Conditional space-time POD extensions for stability and prediction analysis

Abstract

The correlation and extraction of coherent structures from a turbulent flow is a principal objective of data-driven modal decomposition techniques. The Conditional space-time Proper Orthogonal Decomposition (CST-POD) offers insight into transient dynamics, revealing the causes of specific flow phenomena, or events, in a customizable manner. This work targets the temporal evolution of CST-POD modes in a reduced subspace, resulting in new extensions and adaptations that are distinct from capabilities of other decomposition methods. First, the properties of CST-POD and its relation to the ensemble average are instantiated with a simple Lorenz system. Other CST-POD properties are examined with applications to problems displaying intermittent properties that test data-driven methods, including transitional supersonic boundary layers and schlieren video processing of unstarted inlet buzz. These examples also explore the pragmatic concerns of oversampling and offer theoretical connections to the sub-sampling of a larger Hankel space through time-delay embedding.
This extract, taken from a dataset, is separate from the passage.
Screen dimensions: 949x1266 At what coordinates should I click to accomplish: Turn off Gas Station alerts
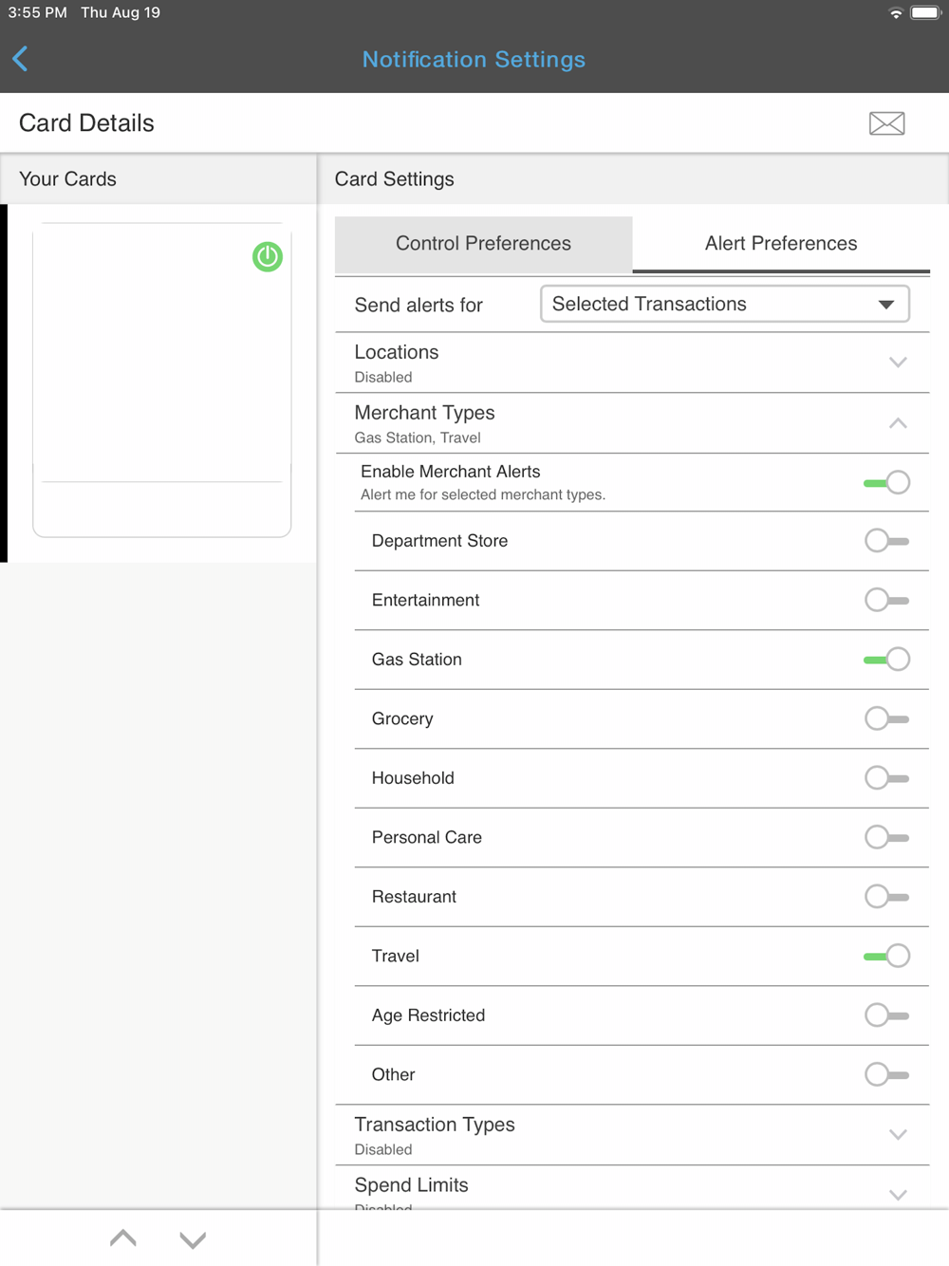pos(886,660)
Through these insights, it is demonstrated that the subsequent application of dynamic mode decomposition (DMD) to CST-POD modes, provides a flexible tool to investigate targeted flow instabilities, both absolute (tonal) and convective in nature. It is shown, using a resonating jet as an example, that Spectral POD modes associated with tones can be recovered if the time-horizon of CST-POD is suitably extended. Regarding convective instabilities, a multi-resolution framework (CST-mrDMD) yields a refined “cause and effect” stability analysis, capable of diagnosing the natural forcing mechanisms within the jet, and the resulting unstable shear-layer mode. In the final interpretation, the potential for real-time flow prediction of extreme events is derived from an active sensor correlated to a CST-POD mode using the example of bluff-body wake structures impinging on a channel wall.